Untuk pertama kalinya JFW akan membuka pemutaran khusus film yang diprodukai AI. Gebrakan ini hadir sekaligus memperkenalkan program baru mereka, Cinema AI.
Indonesia sudah tidak bisa lagi menutup mata dari gelombang teknolohi baru, meski pro dan kontra belum usai, tetapi sudah ada dan menjadi salah satu karya.
Novi Hanabi, Program Manager Jakarta Film Week mengungkapkan Cinema AI adalah salah satu program JFW yang baru dan akan memberikan warna yang berbeda – beda pada edisi kali ini, ia juga mengatakan bahwa AI saat ini sudah tidak bisa lagi ditepikan.
Menurtnya, AI bukan akan menggantikan peran manusia dalam kerja sinema justru AI bisa menjadi alat atau juga teknologi baru yang membantu.
Ia juga mengungkapkan gelaran Bucheon International Fantastic Film Festival (BIFAN) 2024 sudah mengangkat hal ini. Kini, giliran Indonesia, lewat JFW juga berbicara pada hal yang memang kini tengah ramai disorot didiskusikan.
“AI itu belum bisa me – replace kita apalagi film making, pada akhirnya tetap saja kok film making itu selalu tentang rasa dan mesin tidak punya itu,” ujar Novi saat di temui di FX Sudirman Jakarta, pada Rabu (25/9/2024).
Ia juga membicarakan AI di dalam festival yang berbasis di Jakarta ini sebenarnya sudah mulai dilakukan tahun lalu.
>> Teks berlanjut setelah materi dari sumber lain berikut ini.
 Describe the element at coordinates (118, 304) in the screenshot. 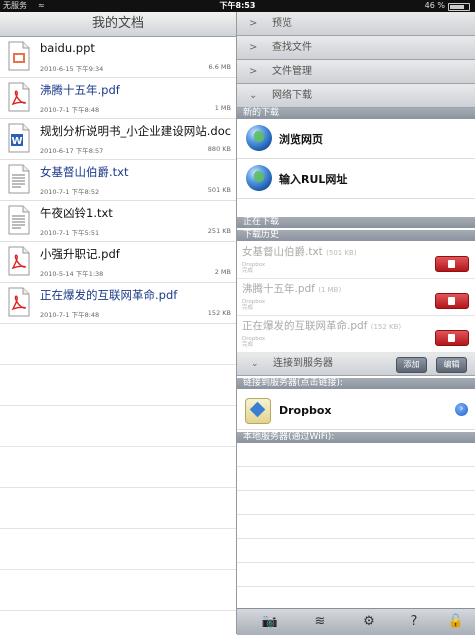

I see `document-row: 正在爆发的互联网革命.pdf 2010-7-1 下午8:48 152 KB` at that location.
Sebab, menurutnya, dunia saat ini mengarah ke teknologi tersebut.
Dia pun menyadari menghadirkan film berbasis AI di sebuah festival adalah sebuah keputusan yang tak gampang. Dia pun berpikir, apakah dengan memberikan ruang bagi film produksi AI ini justru akan menjadi backfire atau tidak.
Ia menuturkan bahwa film AI yang dihadirkan adalah 100 persen produkai AI, dalam arti sang sutradara hanya memasukan kata kunci prompt AI lalu sebuah adegan ajan jadi, kemudian tiap – tiap adegan disatukan hingga menjadi sebuah film.
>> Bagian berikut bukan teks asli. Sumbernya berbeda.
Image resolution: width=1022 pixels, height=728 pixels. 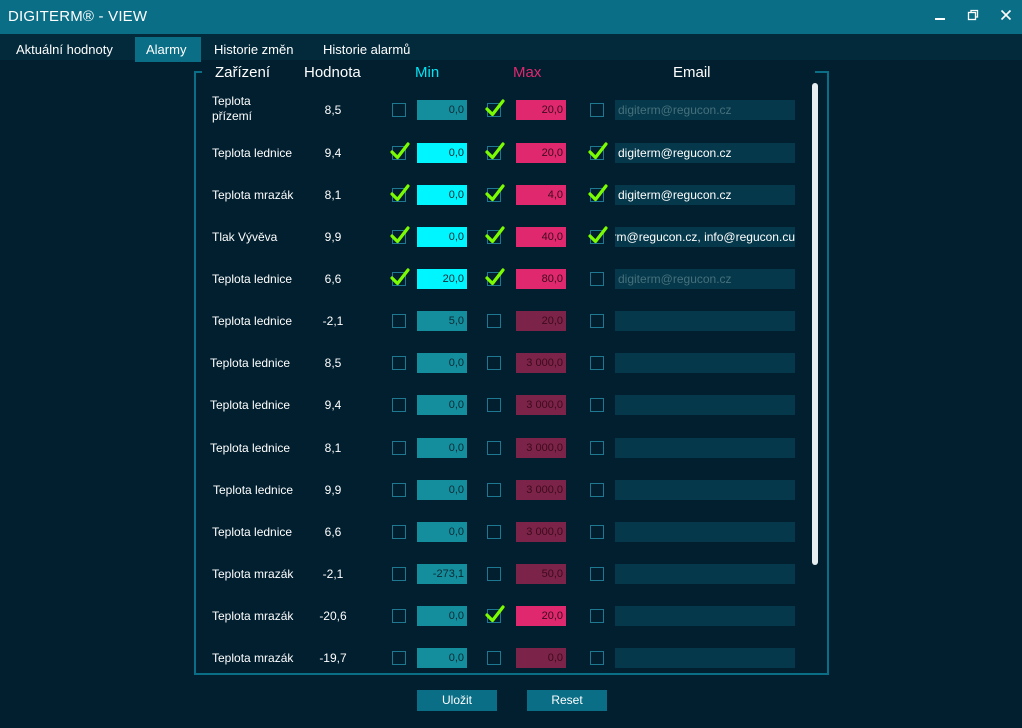 I want to click on max-input: 4,0, so click(x=541, y=195).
“Film-film AI yang dibawa tahun ini kebanyakan dari Korea Selatan, ya ada beberapa dari negara lain juga. Filmnya pendek-pendek, ya mungkin sekitar 10 menit,” imbuhnya.
Novi juga mengatakan ada warna yang menarik terjadi di film berbasis AI. Kebanyakan sineas yang mengolah filmnya lewat AI kebanyakan bermain-main dengan genre fantasi. Menurutnya, ini adalah hal yang wajar, setidaknya sebagai sebuah permulaan.
Sebab, menurutnya, keberadaan teknologi memang kerap berperan sebagai alat penembus batas. Oleh karena itu, alih-alih menciptakan sesuatu yang realis, yang notabene bisa dilakukan lewat produksi langsung, para sineas justru senang bermain-main dengan fantasi. Nantinya, juga akan ada film AI produksi AI yang juga ditayangkan.